“I sat bleary-eyed one morning at the kitchen table after being up with my two-month-old ten times the previous night. I was at the end of my rope and guzzling coffee in hopes that I might get a little burst of energy to survive the day caring for my hyper toddler and clingy baby. Just then, the baby started crying and I watched as my husband, who was sitting right next to her, didn’t move a muscle to pick her up.
I asked (or maybe shouted), ‘Can you do something please!?’ And his reply sent me over the edge. ‘Well, there isn’t much I can do. I don’t have breasts. She’s probably just hungry. She always wants you anyway.’
As I scooped up the baby, who had just eaten thirty minutes ago and was not hungry, I gave him a dirty look and stomped away. I had heard this reasoning from him way too much in my years bringing up two little ones. From the get-go, I have been the one to calm our babies whenever they cry, most often by offering to breastfeed. As a result, I became their sole source of comfort and my husband didn’t develop a skill for comforting the baby in his way, breast free.
I chose to exclusively breastfeed, and I didn’t pump or use bottles. I know this put me on the hook for doing every single feed and a lot of the comforting, but I did not sign up to be an island, always having to soothe my baby all by myself.
To be clear, my husband is an incredible dad and very hands-on. In those first few months, I know he felt pretty lost because he didn’t have the initial bond I had with our babies and didn’t have the magical power of breastfeeding to calm a hysterical baby.
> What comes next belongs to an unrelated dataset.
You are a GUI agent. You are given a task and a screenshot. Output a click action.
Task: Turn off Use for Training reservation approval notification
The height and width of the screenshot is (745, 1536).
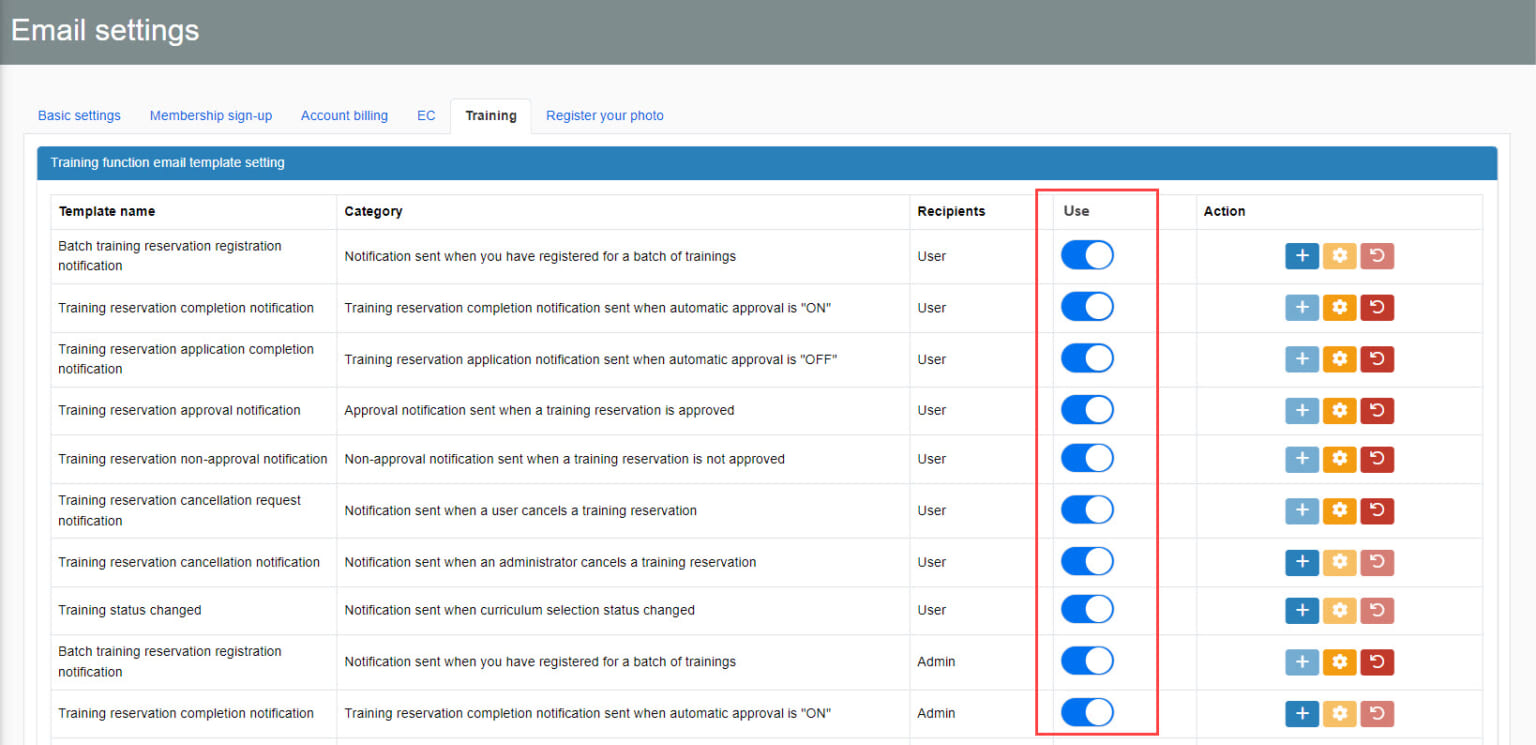point(1087,410)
But still, the idea of me being the only person who can comfort my baby because I breastfeed annoys me. It can feel isolating when everyone just assumes that I am the only one with a solution. I don’t have all the answers and I am oftentimes trying much more than just the nipple to calm and reassure my baby.
What I really need is the ‘manary gland’ Jack invents in Meet the Fockers, a breastlike device that allows a man to ‘breastfeed’ the baby. But until someone makes that invention a reality, I wish I could find a little more equity with my husband in how we comfort a crying baby.
I encourage dads and partners not to sell themselves short and to just try.
You can do more to comfort a baby than you think you can. It might take trial and error, and it likely won’t rival the power of breastfeeding, but it is still valuable and needed.
Sometimes I have found that my baby is made fussier by being close to me. The smell of milk can put her into a frenzy, even when she isn’t hungry. In these moments, my husband may actually be more successful at calming her down.
There is an opportunity for partners to use tricks and methods that the breastfeeding parent never would have thought of. I believe our babies benefit from the different comforting methods each parent brings to the table. Please don’t throw your hands in the air and declare yourself useless. You aren’t.
I encourage the breastfeeding parent to make themselves a little less available in moments when the baby is crying and their partner is present.
I take responsibility for creating a situation where my husband feels like there isn’t much he can do. As soon as the baby cries, I usually jump up and grab her before he even has a chance to help. I tend to take over, which robs my husband of the chance to develop his confidence in comforting the baby and prevents my baby from learning to find comfort in my husband. I wish early on that I had made more room for him to help.
On the rare occasion that I have let my husband take over, I tend to chime in and tell him how I would do it. I micromanage. I have learned that for my husband to develop confidence, I need to avoid criticism, stay quiet, and simply let him do it his way and make mistakes.
When left to his own devices, my husband has come up with some creative ways to soothe our baby. It includes humming in a deep drawn-out voice, draping her over his forearm in some weird-looking circus move, and rubbing her forehead. And a lot of the time it works. But when it doesn’t, yes, I still breastfeed the baby to comfort her.”